Cesare Garboli
DANTE
Nella sua vita misteriosa, ricca di divagazioni intellettuali e di avventure della mente, Cesare Garboli (critico letterario? impagabile raconteur dei fatti suoi? mescolatore della prosa altrui con la propria?) ha trovato pure il tempo di laurearsi su Dante con relatore Natalino Sapegno, sulla genesi politica dell’Inferno. E di pubblicare un commento alla Commedia per Einaudi a ventisei anni. In questo volume si presentano tre scritti pressoché sconosciuti di Garboli su Dante, che ripercorrono la sua attività di dantista dal 1952 al 1971. Chi è Dante per lui? L’attore-autore di una malattia che si snoda sulla scena di tre cantiche: è la nevrosi di un tempo storico esaurito – il Medioevo – che dialoga con le mille malattie immaginarie di Argan, protagonista del Malade di Molière.
- 978-88-9380-410-3
- 2026
- €22.00
Cesare Garboli (1928-2004) è stato uno dei più importanti critici letterari e teatrali italiani. Saggista singolare, ma lucidissimo, spregiudicato, capace di straordinarie forzature critiche, si è occupato di Dante, Pascoli, Elsa Morante, Sandro Penna, Natalia Ginzburg: suo autore prediletto è stato Molière, ma non ha disdegnato Shakespeare, Gide, Hugo scrittore di teatro.

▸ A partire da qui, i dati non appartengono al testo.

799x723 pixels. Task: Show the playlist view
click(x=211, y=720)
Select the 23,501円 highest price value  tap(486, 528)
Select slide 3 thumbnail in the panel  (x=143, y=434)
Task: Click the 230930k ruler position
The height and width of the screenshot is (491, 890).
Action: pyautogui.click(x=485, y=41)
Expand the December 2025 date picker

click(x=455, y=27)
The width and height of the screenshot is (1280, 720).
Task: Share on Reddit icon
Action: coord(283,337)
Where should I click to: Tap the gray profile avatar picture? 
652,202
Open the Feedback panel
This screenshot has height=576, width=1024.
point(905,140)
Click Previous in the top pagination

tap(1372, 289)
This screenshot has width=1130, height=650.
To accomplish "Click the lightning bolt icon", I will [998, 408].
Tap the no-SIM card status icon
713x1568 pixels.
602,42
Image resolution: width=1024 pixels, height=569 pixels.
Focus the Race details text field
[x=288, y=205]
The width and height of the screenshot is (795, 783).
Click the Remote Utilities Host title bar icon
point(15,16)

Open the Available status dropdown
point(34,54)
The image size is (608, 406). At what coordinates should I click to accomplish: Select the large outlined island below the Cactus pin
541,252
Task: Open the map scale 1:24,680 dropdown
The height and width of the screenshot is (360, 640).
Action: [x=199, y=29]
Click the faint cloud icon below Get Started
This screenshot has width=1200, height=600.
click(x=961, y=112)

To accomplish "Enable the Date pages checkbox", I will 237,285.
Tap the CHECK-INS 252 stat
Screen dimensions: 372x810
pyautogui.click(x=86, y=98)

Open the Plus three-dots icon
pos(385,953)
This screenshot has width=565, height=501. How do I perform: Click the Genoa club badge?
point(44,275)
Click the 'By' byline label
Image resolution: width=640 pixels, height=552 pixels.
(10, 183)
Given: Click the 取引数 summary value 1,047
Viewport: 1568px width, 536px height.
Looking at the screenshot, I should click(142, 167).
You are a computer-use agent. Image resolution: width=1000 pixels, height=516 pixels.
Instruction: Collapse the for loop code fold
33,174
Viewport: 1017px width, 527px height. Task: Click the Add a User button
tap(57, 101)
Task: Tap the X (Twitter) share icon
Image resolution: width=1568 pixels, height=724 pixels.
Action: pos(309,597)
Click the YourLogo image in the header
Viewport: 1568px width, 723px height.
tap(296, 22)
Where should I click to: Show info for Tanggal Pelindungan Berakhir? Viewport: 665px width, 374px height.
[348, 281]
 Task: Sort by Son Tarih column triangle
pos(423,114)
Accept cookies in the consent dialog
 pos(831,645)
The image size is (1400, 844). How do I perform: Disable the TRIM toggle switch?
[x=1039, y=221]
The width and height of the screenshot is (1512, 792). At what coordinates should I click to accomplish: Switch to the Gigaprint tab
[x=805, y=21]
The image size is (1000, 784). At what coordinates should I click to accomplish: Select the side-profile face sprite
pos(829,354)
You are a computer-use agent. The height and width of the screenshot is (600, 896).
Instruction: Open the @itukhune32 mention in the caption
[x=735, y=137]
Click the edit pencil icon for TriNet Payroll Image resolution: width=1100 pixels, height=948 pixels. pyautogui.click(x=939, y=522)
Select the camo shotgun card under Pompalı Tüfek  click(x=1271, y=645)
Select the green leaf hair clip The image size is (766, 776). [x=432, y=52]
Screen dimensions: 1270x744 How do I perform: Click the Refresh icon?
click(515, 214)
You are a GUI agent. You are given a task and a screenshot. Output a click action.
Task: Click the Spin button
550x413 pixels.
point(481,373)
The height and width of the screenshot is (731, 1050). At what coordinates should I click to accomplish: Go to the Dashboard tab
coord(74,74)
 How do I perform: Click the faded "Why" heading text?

Jacopo Parodi è nato a Genova, dove si è formato, umanamente e intellettualmente, con Giuseppe Marcenaro. Ha svolto gli studi a Pisa, presso la Scuola Normale Superiore. Prosegue la sua ricerca, incentrata sulla narrativa e la critica del Novecento, attualmente all’Università di Pisa, in collaborazione con quella di Siena, sotto la guida di Niccolò Scaffai.